Integrating Earth Day in Your Learning Space

Becky SchnekserBlog, Connect Better, Engage Better, Reflect Better, Teach Further

 TL;DR:

  • For learners to connect with their environment, create time to be outdoors to develop care and concern for our Earth.
  • Integrate Earth Day with nature journaling, diagramming and modeling with nature materials, engineering, design thinking, STEM or STEAM challenges, scavenger hunts, and nature walks.
  • These ideas can be integrated anytime, not just for Earth Day!

Earth Day is the perfect time to connect to our planet, the outdoors, and our unique place. Earth Day can inspire your learners. It doesn’t matter if you teach one subject or multiple, elementary or higher ed, rural, urban, or at a local discovery center. 

The first Earth Day was celebrated on April 22, 1970. It was meant to bring awareness about environmental issues across the United States empowering communities to take action locally. Each community approached this idea differently, and as a result, many environmental protection policies were set. Protection and stewardship of the environment gained traction nationwide. If you are ready to take big actions like an environmental stewardship day, facilitating a campus clean up, etc., go for it, but chances are you might be looking for a more bite-sized idea. 

For me, environmental stewardship and empowerment of learners begin with care, concern, and connection to our local places and spaces.

To do this, I start small.

I intentionally plan smaller ways for my learners to connect with their environment, whether through a detailed activity plan or just creating time in the day to be outdoors on our campus.

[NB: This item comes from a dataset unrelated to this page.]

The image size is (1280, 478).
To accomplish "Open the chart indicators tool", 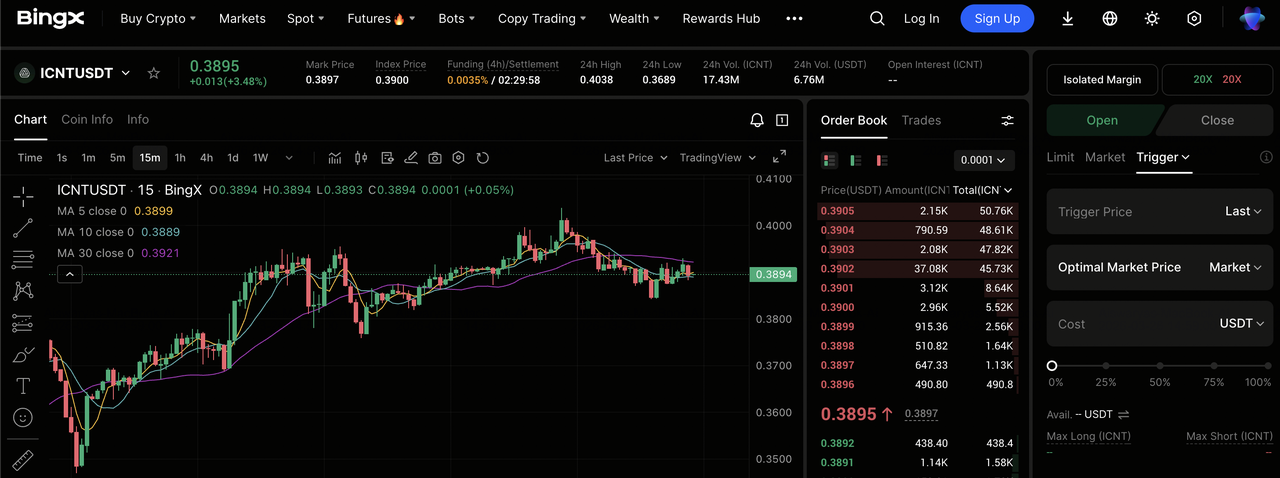I will click(335, 158).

I might even take some nonfiction text about Earth Day or ways to be sustainable (think: reduce, reuse, recycle) and integrate them into my literature block. Maybe we sort the trash and recycling in our classroom, collect and graph the data; perhaps even take this a step further and discuss what we might want to change based on our data. Are we getting rid of a lot of paper? Did we accidentally put non-recyclable materials in the recycling bin? Does our campus recycle? So many questions and ways to dig a little deeper into the theme of Earth Day.

Still trying to figure out where to start? No worries, I have a few ideas to help launch your Earth Day integration, whether you want to dedicate a whole day, one class, or inspire the remainder of your school year.

For me, environmental stewardship and empowerment of learners begin with care, concern, and connection to our local places and spaces. To do this, I start small. Click To Tweet

Nature Journaling

This can take on many different forms, be taken in many directions, and serve many instructional purposes. For my learners, this is sometimes directed by a specific topic or observation I would like my learners to do and sometimes is left open-ended. This depends on my goal for the specific time. I have recently connected nature journaling to student social-emotional learning. We spend time in nature focusing on a word. It could be a feeling like “anxious” or descriptive “athletic” or anything in between. Using this word, learners then observe the nature around them and create a sketch integrating their natural surroundings and the word. In this example, you can see bird tracks, a mud puddle, vines with flowers, and flying insects connected to the word overwhelmed.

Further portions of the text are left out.